Fathers-in-Law and Husbands

Q: I have a model man for a father-in-law—literally. He was a fashion model for years and now runs his own agency. He's handsome as sin, intelligent, successful, wealthy, fun—the list goes on and on. As a corporate attorney, I have more in common with him than I do my husband's profession. I love my husband of two years, Hank, but unfortunately, he takes more after his mother than his father. His job is very low key (claims adjustor) and he lacks much ambition beyond doing 9-to-5 and then finding the nearest sports bar where he and his old high school buddies can watch a ball game. His mother and father have been estranged, so I only met Hank's dad a couple of months ago.

The problem is, he's coming on to me. He's always finding some way to touch me; he brushes by so as to rub against my breasts. If we're in a gathering, he leans in to talk intimately. He's taken me to lunch a couple of times when he was downtown and we had a pleasant time of it. He's made a few offhand remarks about how disappointing Hank was to him growing up because he isn't a go-getter, and I wonder if his flirting with me is a way to show up Hank. On the other hand, I find myself attracted to him. What if I'm imagining his flirtations because I secretly want it to be true. No one but me seems to notice. What should I do?
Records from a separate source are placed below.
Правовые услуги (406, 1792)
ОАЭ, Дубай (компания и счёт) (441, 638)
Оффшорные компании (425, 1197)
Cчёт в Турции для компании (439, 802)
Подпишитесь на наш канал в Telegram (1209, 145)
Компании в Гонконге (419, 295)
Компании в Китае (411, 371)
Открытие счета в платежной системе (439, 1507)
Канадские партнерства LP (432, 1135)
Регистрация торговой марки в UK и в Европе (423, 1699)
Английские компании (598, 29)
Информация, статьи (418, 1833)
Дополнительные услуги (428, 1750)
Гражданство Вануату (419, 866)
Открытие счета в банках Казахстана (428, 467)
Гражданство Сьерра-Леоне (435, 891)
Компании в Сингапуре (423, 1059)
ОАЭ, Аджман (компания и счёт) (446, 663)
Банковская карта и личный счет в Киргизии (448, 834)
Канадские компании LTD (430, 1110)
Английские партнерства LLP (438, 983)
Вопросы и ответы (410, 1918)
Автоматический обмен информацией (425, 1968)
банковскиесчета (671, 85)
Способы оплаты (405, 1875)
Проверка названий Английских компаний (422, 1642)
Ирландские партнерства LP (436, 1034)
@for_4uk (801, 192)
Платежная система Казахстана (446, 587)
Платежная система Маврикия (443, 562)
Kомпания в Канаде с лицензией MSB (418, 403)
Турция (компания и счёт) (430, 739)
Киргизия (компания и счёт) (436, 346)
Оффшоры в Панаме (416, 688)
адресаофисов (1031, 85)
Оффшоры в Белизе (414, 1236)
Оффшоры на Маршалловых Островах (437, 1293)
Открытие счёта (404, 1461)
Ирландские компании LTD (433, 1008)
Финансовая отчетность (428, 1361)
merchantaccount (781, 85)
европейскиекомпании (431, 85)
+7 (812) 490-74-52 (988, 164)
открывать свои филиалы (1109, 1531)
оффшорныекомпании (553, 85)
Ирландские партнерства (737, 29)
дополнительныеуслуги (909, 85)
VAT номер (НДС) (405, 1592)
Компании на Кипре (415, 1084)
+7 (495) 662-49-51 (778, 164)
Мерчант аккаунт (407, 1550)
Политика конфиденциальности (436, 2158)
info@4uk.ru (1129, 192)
Anne: You sound confused. The first thing you need to figure out is if you are attracted to your father-in-law, and if so, why. Are you unhappy in your marriage? If you are, were you unhappy before your FIL entered the picture? These are your issues, and you need to get them straight. If you come to the conclusion that what's happening is not your imagination, then you need to lay down the law with your FIL immediately. If not and things progress, it could damage your marriage to the point of no return.

Dee: True, you need to figure out if your husband is still the man of your dreams—if he ever was. Between the lines, I read that you are dissatisfied with your marriage. The way you describe Hank, his job, his activities, etc. all point to the fact that he isn't the man you envisioned. He must be great in the sack, or else why would you even have been attracted to him, ever? In this case, you should tell him you're unhappy and see if there's a way you two can fix things. If you can't, get out of the marriage and find someone with whom you feel more compatible—maybe FIL.

BUT (and you can see this is a big but), do not under any circumstances sleep with or encourage FIL to start a relationship before you extricate yourself from Hank. If you fuck around with daddy and then stay with Hank, there will be trouble. Count on it. And you'll likely end up out on your successful, attorney butt all by yourself.

If you get out of the marriage and daddy is still hanging around, panting to get his dick inside you, do the dirty and see if he's any good. The kinky factor alone should have you shooting off like a firecracker in no time.